[YOUR ASSIGNMENT]: The answer must be an exact copy of the lines from the one containing "Image resolution: width=740" through the end of the records, with the pictures left out.

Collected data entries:
--------------------------------
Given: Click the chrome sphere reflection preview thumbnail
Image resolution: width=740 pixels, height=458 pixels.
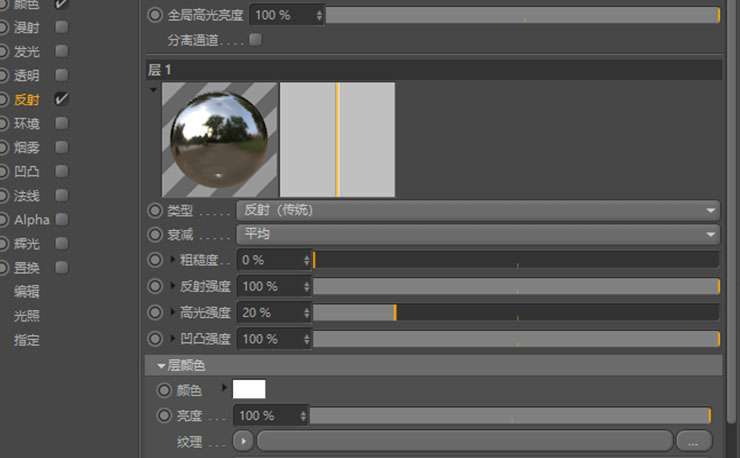Looking at the screenshot, I should [x=220, y=139].
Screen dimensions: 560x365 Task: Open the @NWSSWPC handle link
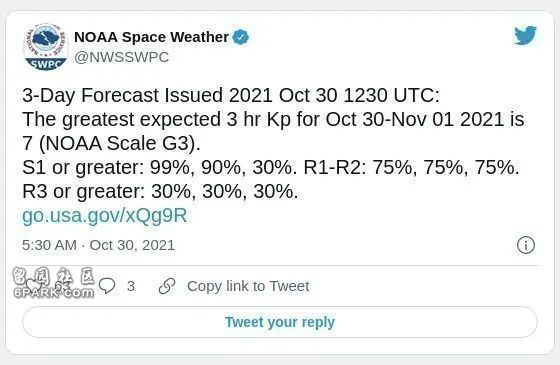(121, 57)
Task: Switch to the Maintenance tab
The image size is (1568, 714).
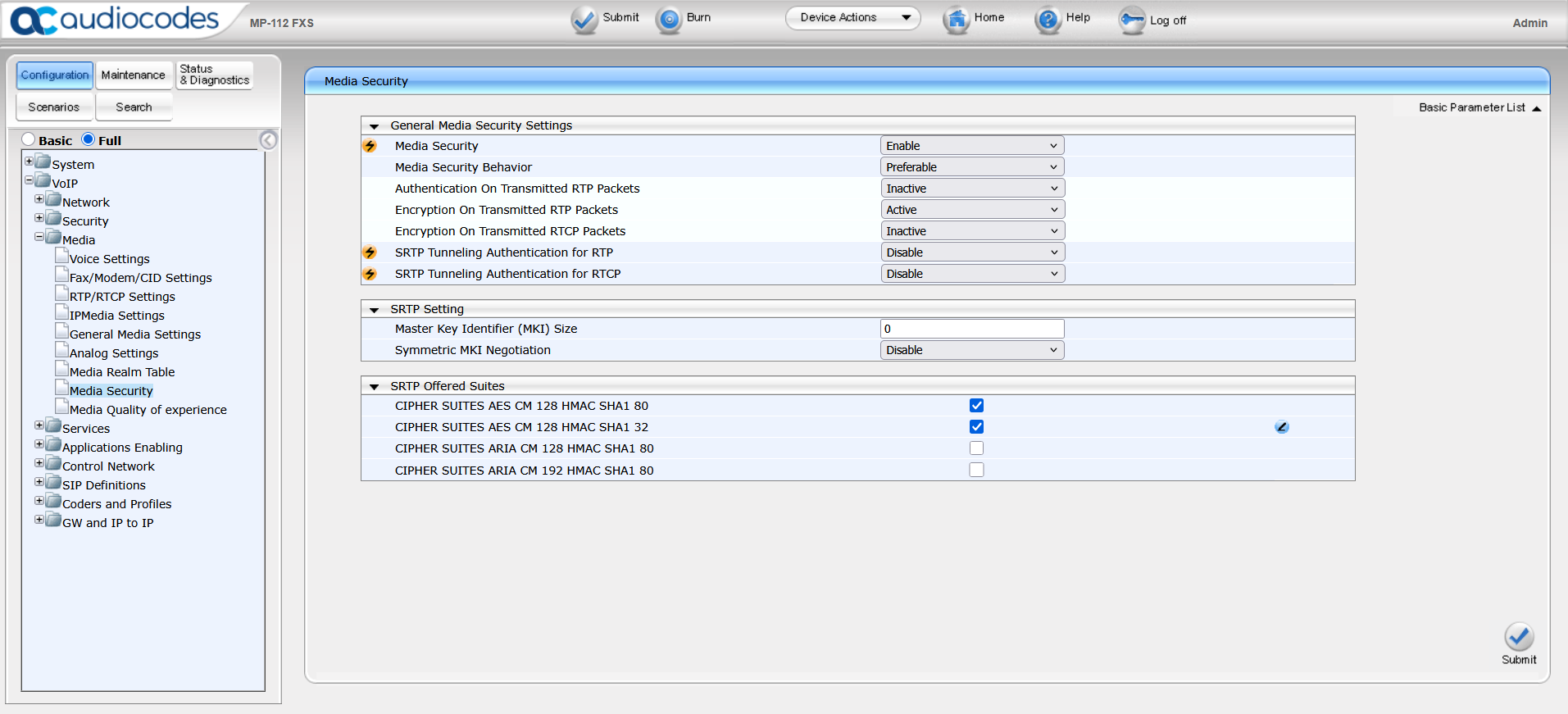Action: pos(134,75)
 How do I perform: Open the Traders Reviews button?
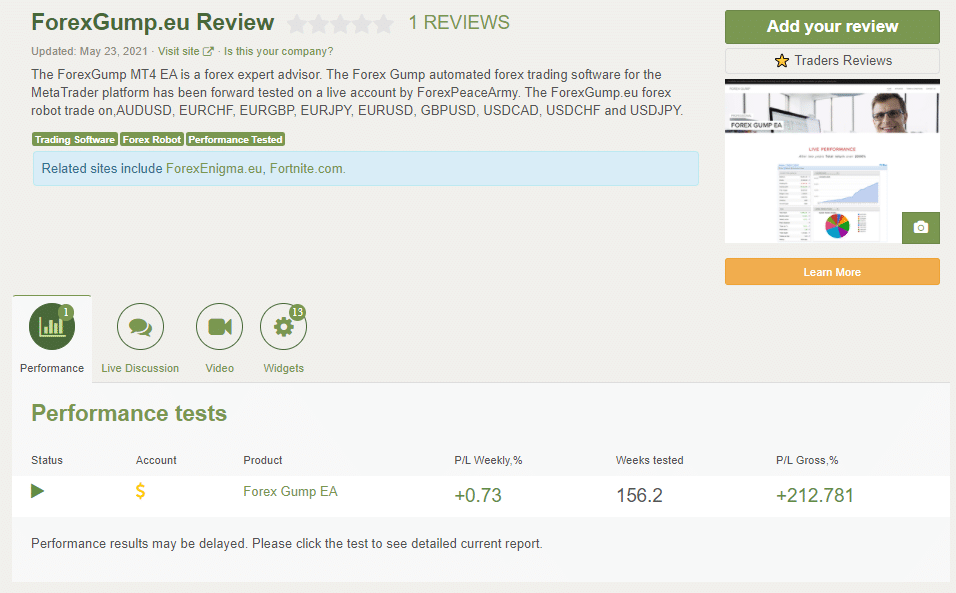coord(832,61)
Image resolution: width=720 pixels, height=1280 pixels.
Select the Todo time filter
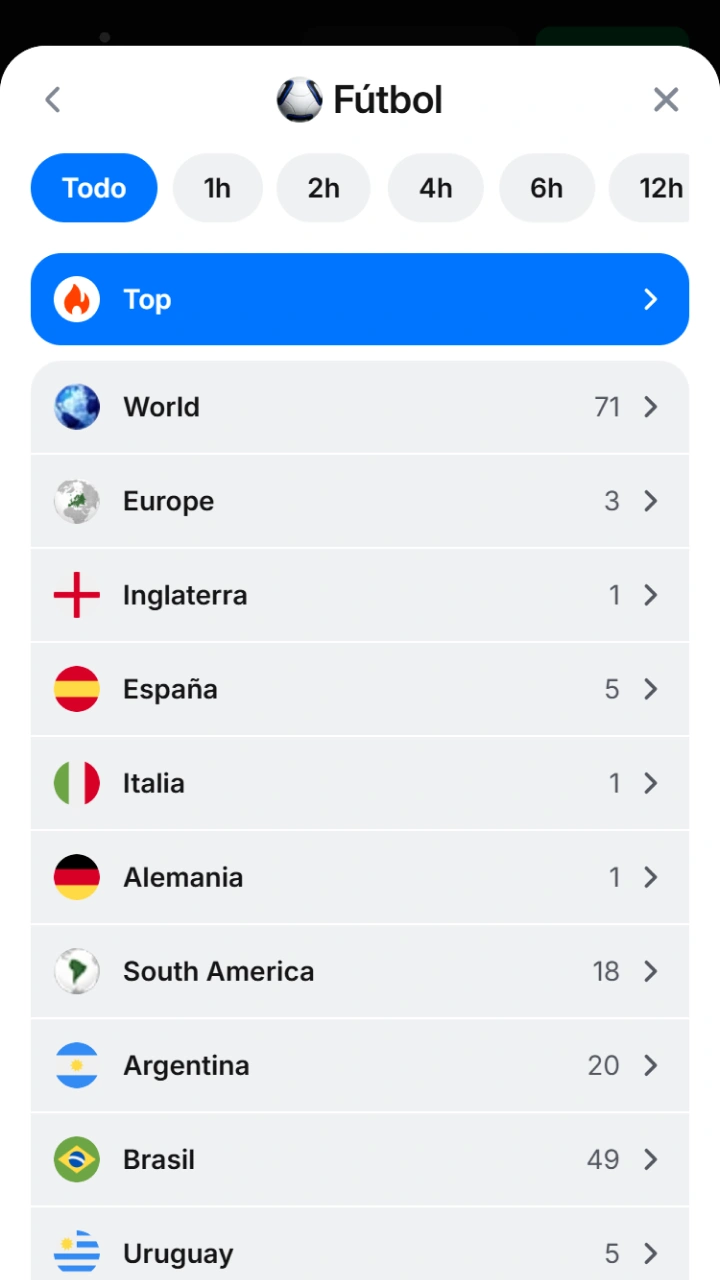[94, 187]
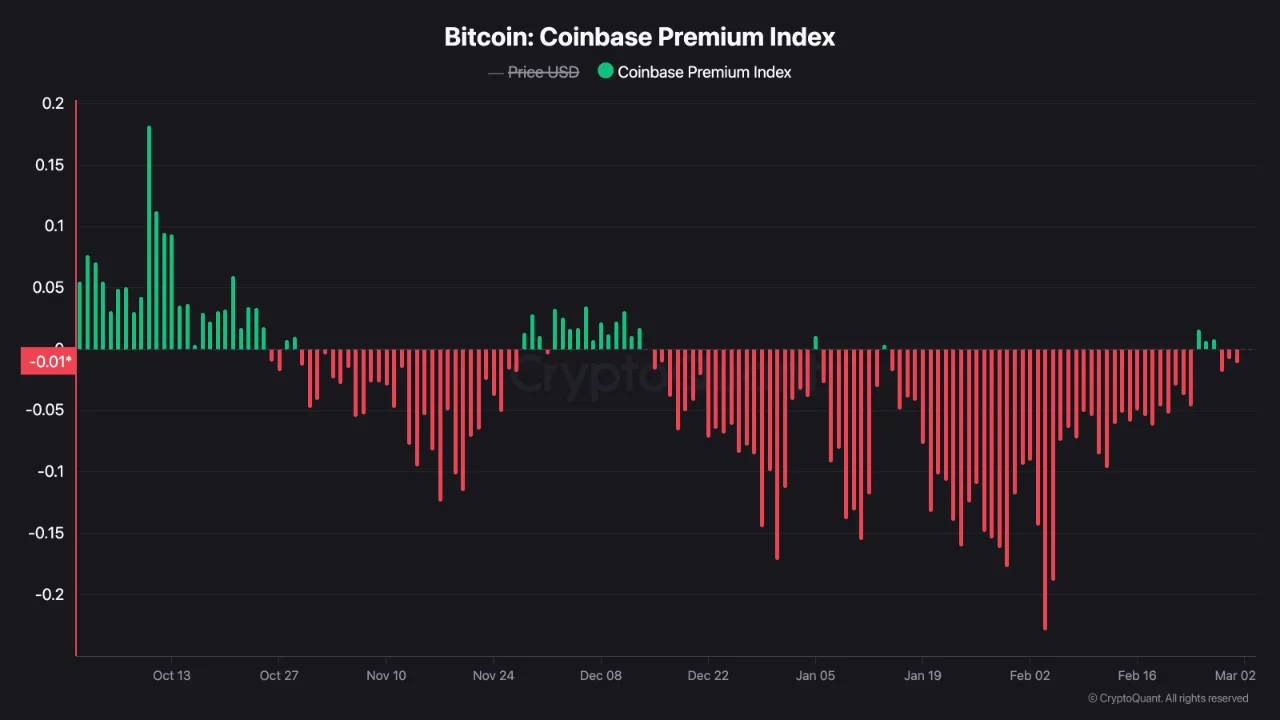Toggle the Coinbase Premium Index legend label
Screen dimensions: 1280x720
pyautogui.click(x=704, y=72)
--------------------------------
[SOLVED PROBLEM]:
Image resolution: width=740 pixels, height=458 pixels.
Looking at the screenshot, I should [x=220, y=139].
Screen dimensions: 560x365 Task: Open the @NWSSWPC handle link
(121, 57)
Task: Switch to the Maintenance tab
The image size is (1568, 714).
Action: pos(134,75)
 How do I perform: Open the Traders Reviews button?
coord(832,61)
Image resolution: width=720 pixels, height=1280 pixels.
Select the Todo time filter
[94, 187]
Toggle the Coinbase Premium Index legend label
Screen dimensions: 1280x720
pyautogui.click(x=704, y=72)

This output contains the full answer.